Sólo disfrutas el tiempo cuando saboreas el último sorbo del café, con el atardecer de las seis y media, mientras miras por la cristalera del vigésimo primer piso donde te encuentras la luz del ocaso, rojiza y bella, esquivando los ventanales del resto de rascacielos.


Anochece y las limpiadoras te van echando con su sutileza, invadiendo con lejía asfixiante tu entorno. Te hacen el camino con la fregona, para que sólo puedas pasar rozando el rodapié. Apagas el ordenador, las copias de seguridad, los post-it sobre la mesa… la foto de la familia y de repente empieza a llover. Con tu paraguas fino y enlutado de señor repeles el agua en la primera onda, alejándola de la parte superior del cuerpo, mientras de rodillas para abajo se van acumulando las gotitas cada vez, expandiéndose más y más.
 
Caminas por la acera. Las luces de Neón que parpadean, al igual que las farolas de los callejones más siniestros. Pero te aúnas a las sombras por donde con seguridad te fundes. Te imbuyes por los pasadizos de la noche, entre semáforos y contenedores, buzones y reclamaciones de borrachos que prueban a beber agua del cielo para saciar su sed de hombres que el alcohol no ha sabido ahogar. Algunos temen de sí, otros rehúsan sus miedos y se convierten en frágiles superhombres de barbas y babas.

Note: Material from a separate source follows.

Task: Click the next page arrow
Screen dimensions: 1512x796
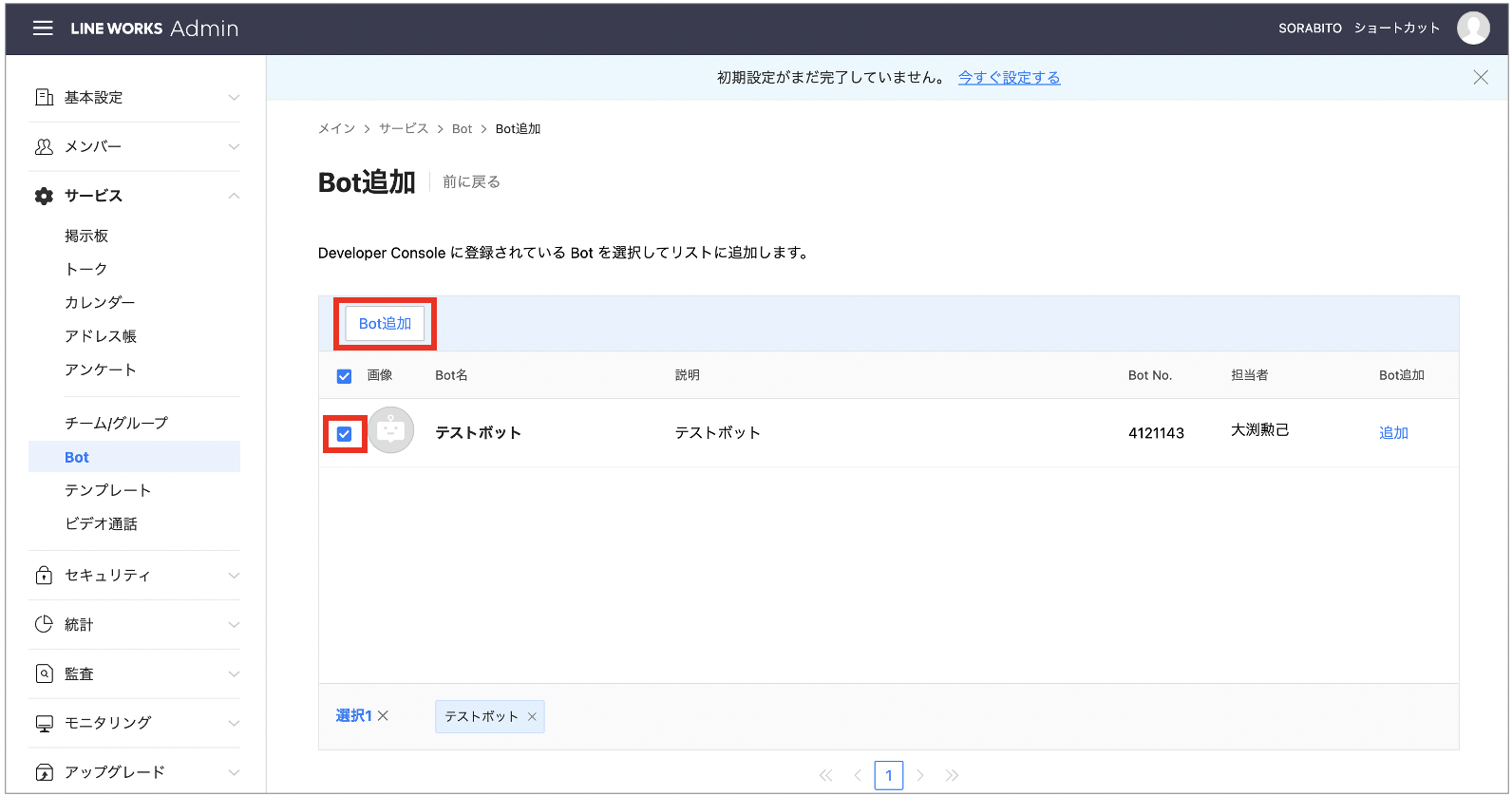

El vaho en las lunas de los coches, en los cristales. Las gotas que corren y salpican, que juegan con la urbanicie pasiva que sólo llora la tristeza de sus costumbres. De sus torpes andares y de sus prisas.

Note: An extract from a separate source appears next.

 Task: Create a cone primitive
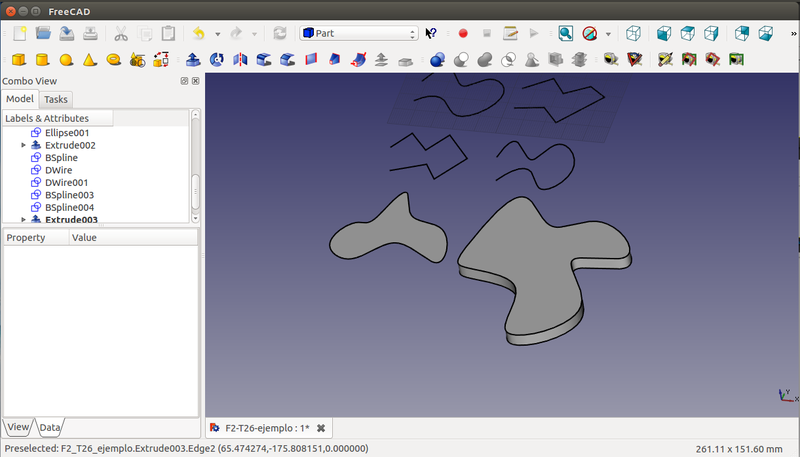[x=90, y=60]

Llegas a casa mientras el gato romano de la escalinata se aleja fugaz y desaparece. Te ha custodiado la entrada durante todo el día y sin embargo de oídas te teme. Subes las escaleras y llegas a empuñar la llave, apuñalando la puerta y acabándola por abrir. Dejas el maletín abatido sobre la silla; la gabardina en el perchero y después la bufanda tras desenroscarla de tu alto cuello. Te vas de nuevo al ordenador, tras seis horas metido en él, castigando tu mente entre números y tablas, cuenta y más cuentas. Ahora miras las fotos de la gente que estudió contigo, de cómo les va la vida y sonríes. Sonríes inconscientemente, por las vueltas que da la vida y por el pañuelo en el que se ha convertido. De ver que ahora son calvos con barriga los más guapos de clase, y de las que te rechazaron y se fueron con ellos… marujas de rulo en pelo, demacradas con el abuso de la chapa y pintura.